▸ **BRANO FORNITO**:
Si sente continuamente alla televisione e talmente tanto spesso, parole come pace, unita a “pragmatismo e real politik”, oltre a: “bisogna sedersi a parlare e negoziare”, che, alla fine, si rischia di perderne il senso. Parole come semi gettati al vento di retoriche che al massimo sono logicamente plausibili.

Contemporaneamente stavo leggendo di demografia, della decrescita delle popolazioni, di Stati africani ancora preda della famosa trappola Malthusiana. Leggevo di come l’autoregolazione alla procreazione nei paesi molto poveri, invece di aspettare che lo facciano carestie e guerre, è praticamente impossibile. L’uomo è capace di sacrificare la propria vita per un ideale astratto o per una bandiera, ma non di agire sulla base di un calcolo razionale di economia politica o domestica.

E allora se le persone si sacrificano per ideali, sulla base di cosa un italiano sostiene la giustezza della pace in un paese, apparentemente lontano, come l’Ucraina?

▸ **CONSEGNE**:
a. Estrai dal brano fornito il passaggio che va da "E allora se" a "lontano, come l’Ucraina?", senza alcuna modifica.
b. Traduci in inglese questa frase del brano fornito: "L’uomo è capace di sacrificare la propria vita per un ideale astratto o per una bandiera, ma non di agire sulla base di un calcolo razionale di economia politica o domestica."

▸ **DATI FORNITI**:
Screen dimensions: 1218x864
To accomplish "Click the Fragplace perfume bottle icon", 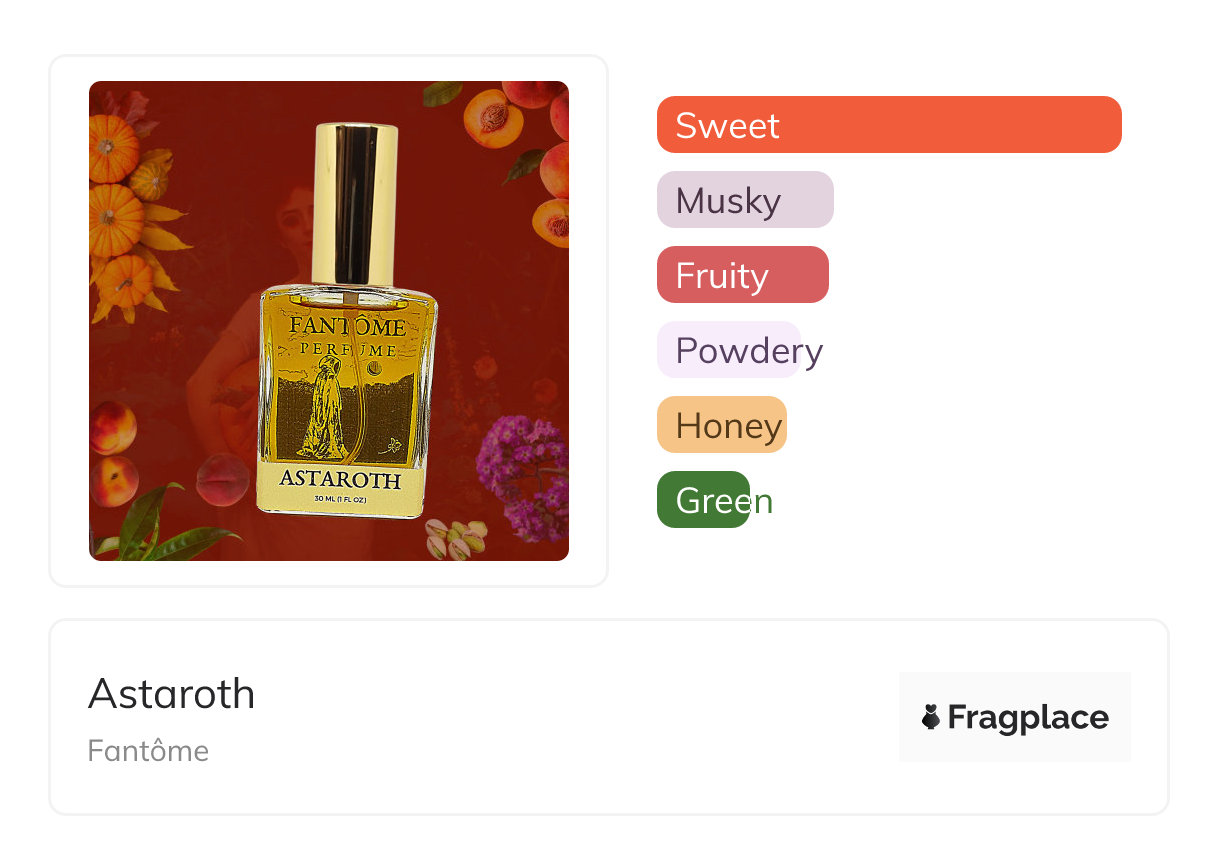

▸ **ELENCO SOLUZIONI**:
a.
E allora se le persone si sacrificano per ideali, sulla base di cosa un italiano sostiene la giustezza della pace in un paese, apparentemente lontano, come l’Ucraina?

b. Man is capable of sacrificing his own life for an abstract ideal or for a flag, but not of acting on the basis of a rational calculation of political or household economics.